(Rows)
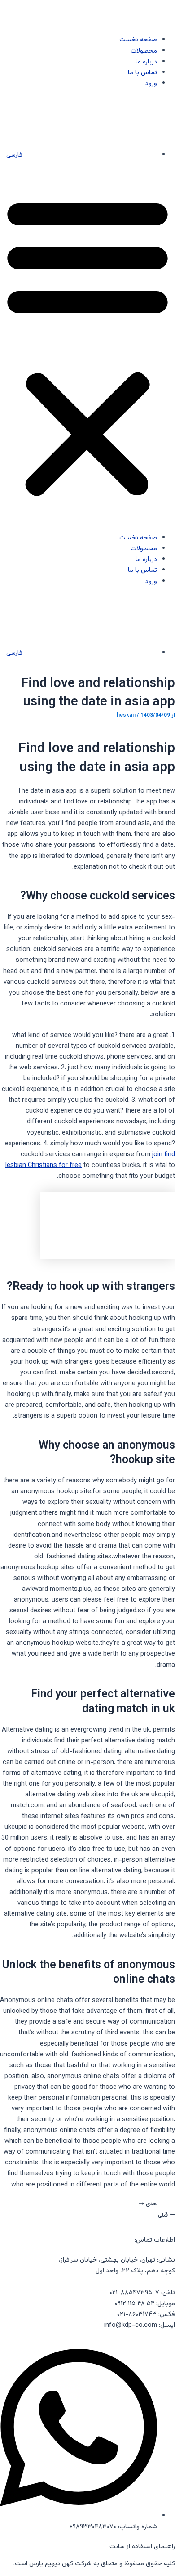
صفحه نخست (138, 40)
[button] (87, 346)
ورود (151, 83)
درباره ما (146, 62)
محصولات (144, 51)
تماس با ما (142, 72)
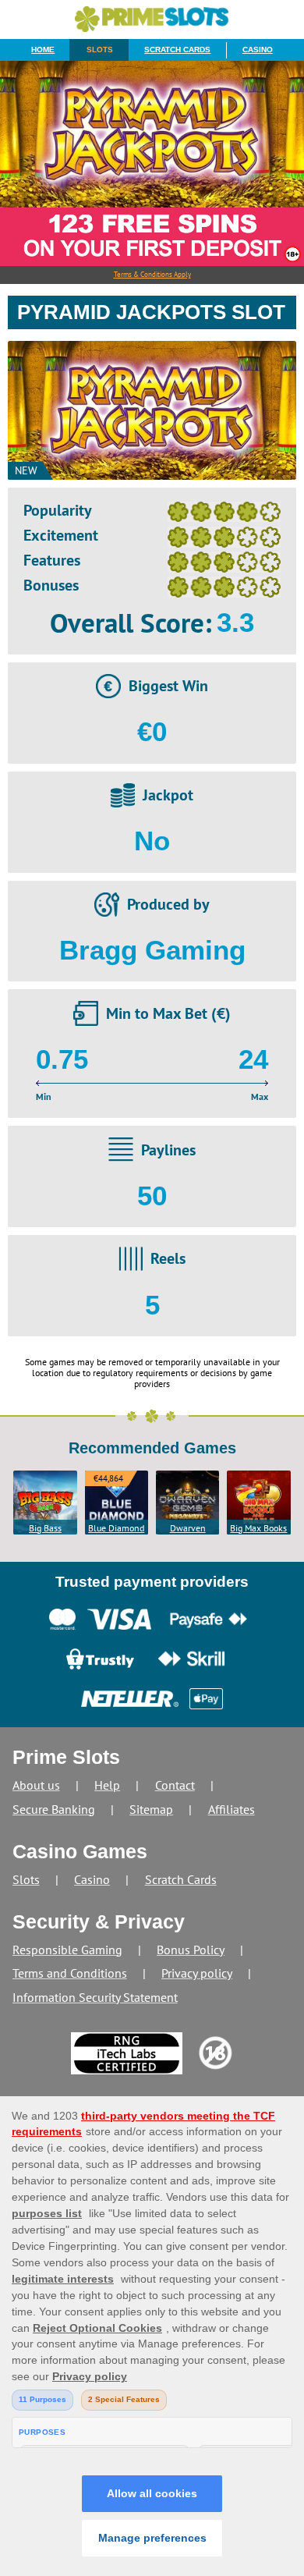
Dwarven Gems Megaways (187, 1528)
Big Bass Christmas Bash (45, 1528)
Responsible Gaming (67, 1949)
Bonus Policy (190, 1949)
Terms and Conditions (69, 1973)
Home (43, 49)
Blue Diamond (116, 1528)
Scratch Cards (177, 49)
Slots (100, 49)
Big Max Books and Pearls (258, 1528)
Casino (257, 49)
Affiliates (231, 1809)
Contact (175, 1785)
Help (107, 1785)
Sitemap (151, 1809)
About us (36, 1785)
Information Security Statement (95, 1997)
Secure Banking (53, 1809)
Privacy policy (196, 1973)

(Directions for this task)
Rescale the entries above by writing out every line again with its wording unchanged, multiplying each coordinate by 1.2 and rounding to a whole number, with halves rounding up. Omit the pictures from your answer.

(Right answer)
صفحه نخست (166, 48)
[button] (104, 415)
ورود (181, 100)
درباره ما (175, 74)
محصولات (173, 61)
تماس با ما (170, 86)
Dwarven Gems Megaways (224, 1834)
Big Bass Christmas Bash (54, 1834)
Responsible Gaming (80, 2339)
Bonus Policy (228, 2339)
Terms and Conditions (83, 2368)
Home (52, 59)
Blue Diamond (139, 1834)
Scratch Cards (212, 59)
Slots (120, 59)
Big Max Books and Pearls (310, 1834)
Casino (308, 59)
Affiliates (277, 2171)
Contact (210, 2142)
Help (128, 2142)
Sitemap (181, 2171)
About us (43, 2142)
Information Security Statement (114, 2396)
Secure Banking (64, 2171)
Privacy policy (235, 2368)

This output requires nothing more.